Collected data
********

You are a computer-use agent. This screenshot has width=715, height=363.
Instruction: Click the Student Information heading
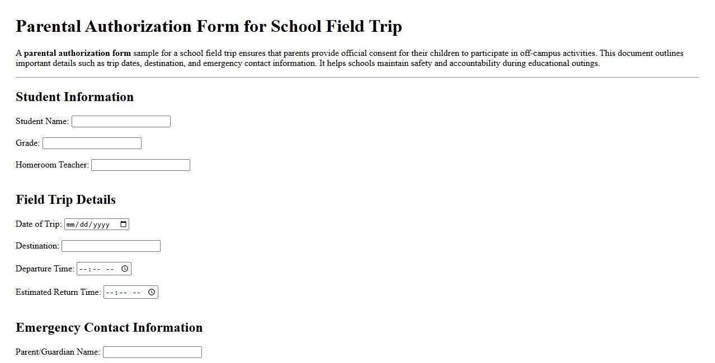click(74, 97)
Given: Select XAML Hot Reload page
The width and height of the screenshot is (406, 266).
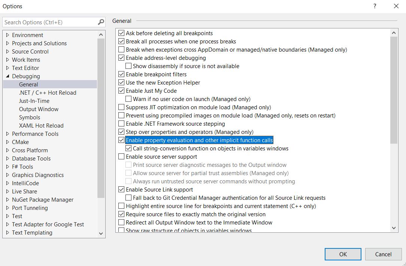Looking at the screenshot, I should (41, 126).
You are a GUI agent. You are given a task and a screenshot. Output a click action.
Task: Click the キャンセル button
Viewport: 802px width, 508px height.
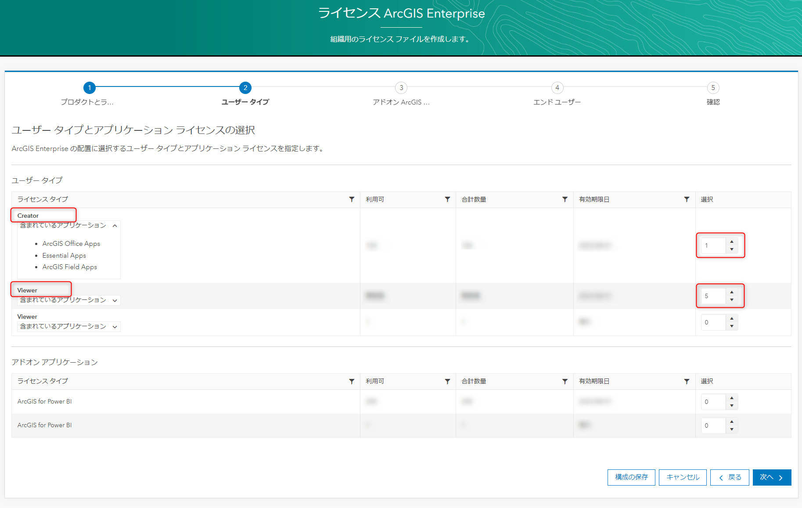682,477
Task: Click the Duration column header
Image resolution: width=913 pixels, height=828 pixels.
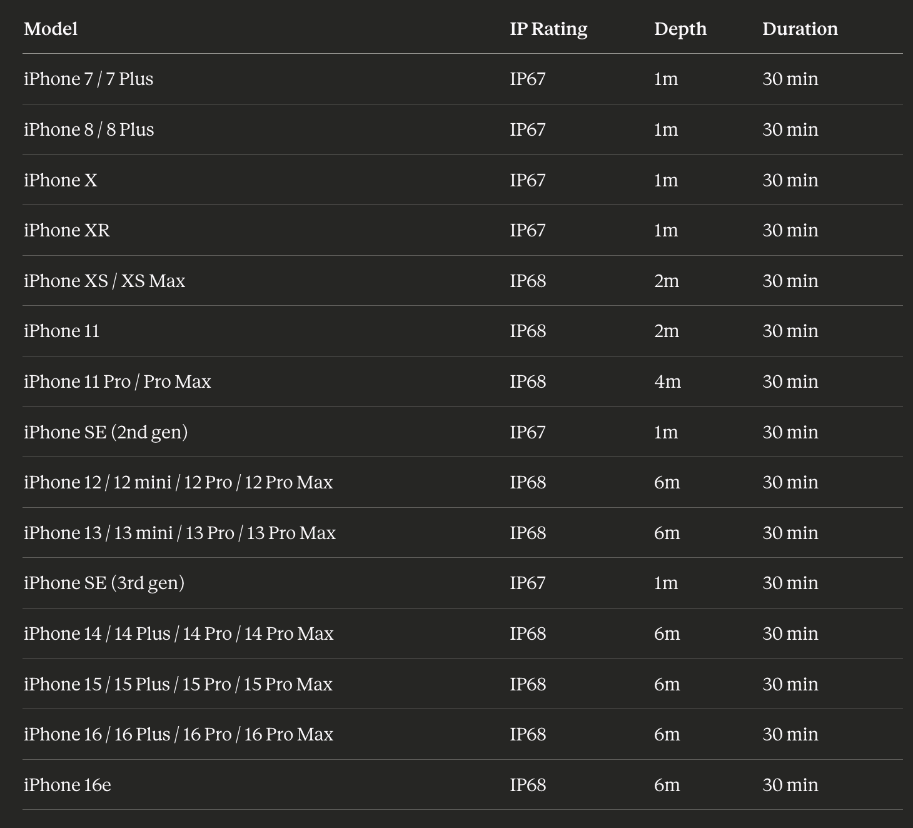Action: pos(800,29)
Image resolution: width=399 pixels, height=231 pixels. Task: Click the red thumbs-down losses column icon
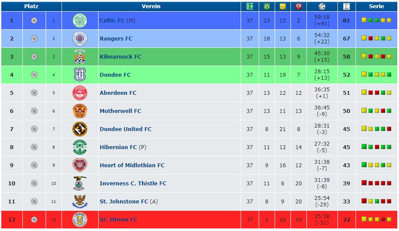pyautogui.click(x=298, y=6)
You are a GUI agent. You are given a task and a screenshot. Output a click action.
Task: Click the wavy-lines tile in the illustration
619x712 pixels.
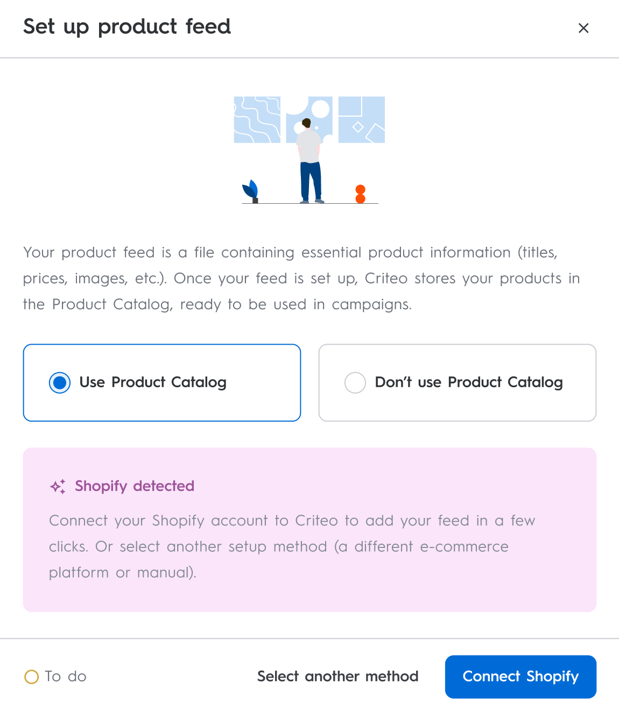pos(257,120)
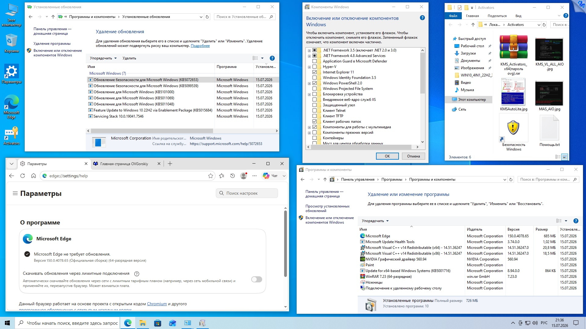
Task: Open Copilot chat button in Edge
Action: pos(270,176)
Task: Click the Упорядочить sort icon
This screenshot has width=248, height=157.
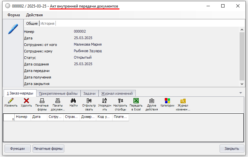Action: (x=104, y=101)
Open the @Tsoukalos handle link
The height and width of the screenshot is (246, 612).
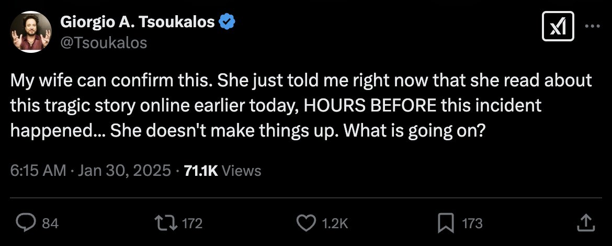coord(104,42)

********

# Required work:
Reproduce the data verbatim. Do not carry any picture into the copy.

# Task response:
You are a computer-use agent. This screenshot has width=715, height=363.
Instruction: Click the Student Information heading
click(74, 97)
Given: Select XAML Hot Reload page
The width and height of the screenshot is (406, 266).
Looking at the screenshot, I should (41, 126).
You are a GUI agent. You are given a task and a screenshot. Output a click action.
Task: Click the キャンセル button
Viewport: 802px width, 508px height.
682,477
Task: Click the Duration column header
Image resolution: width=913 pixels, height=828 pixels.
Action: pos(800,29)
Image resolution: width=399 pixels, height=231 pixels. Task: Click the red thumbs-down losses column icon
pyautogui.click(x=298, y=6)
You are a GUI agent. You are given a task and a screenshot. Output a click action.
Task: Click the wavy-lines tile in the illustration
619x712 pixels.
pos(257,120)
Task: Open Copilot chat button in Edge
Action: pos(270,176)
Task: Click the Упорядочить sort icon
This screenshot has width=248, height=157.
Action: (x=104, y=101)
Open the @Tsoukalos handle link
The height and width of the screenshot is (246, 612).
coord(104,42)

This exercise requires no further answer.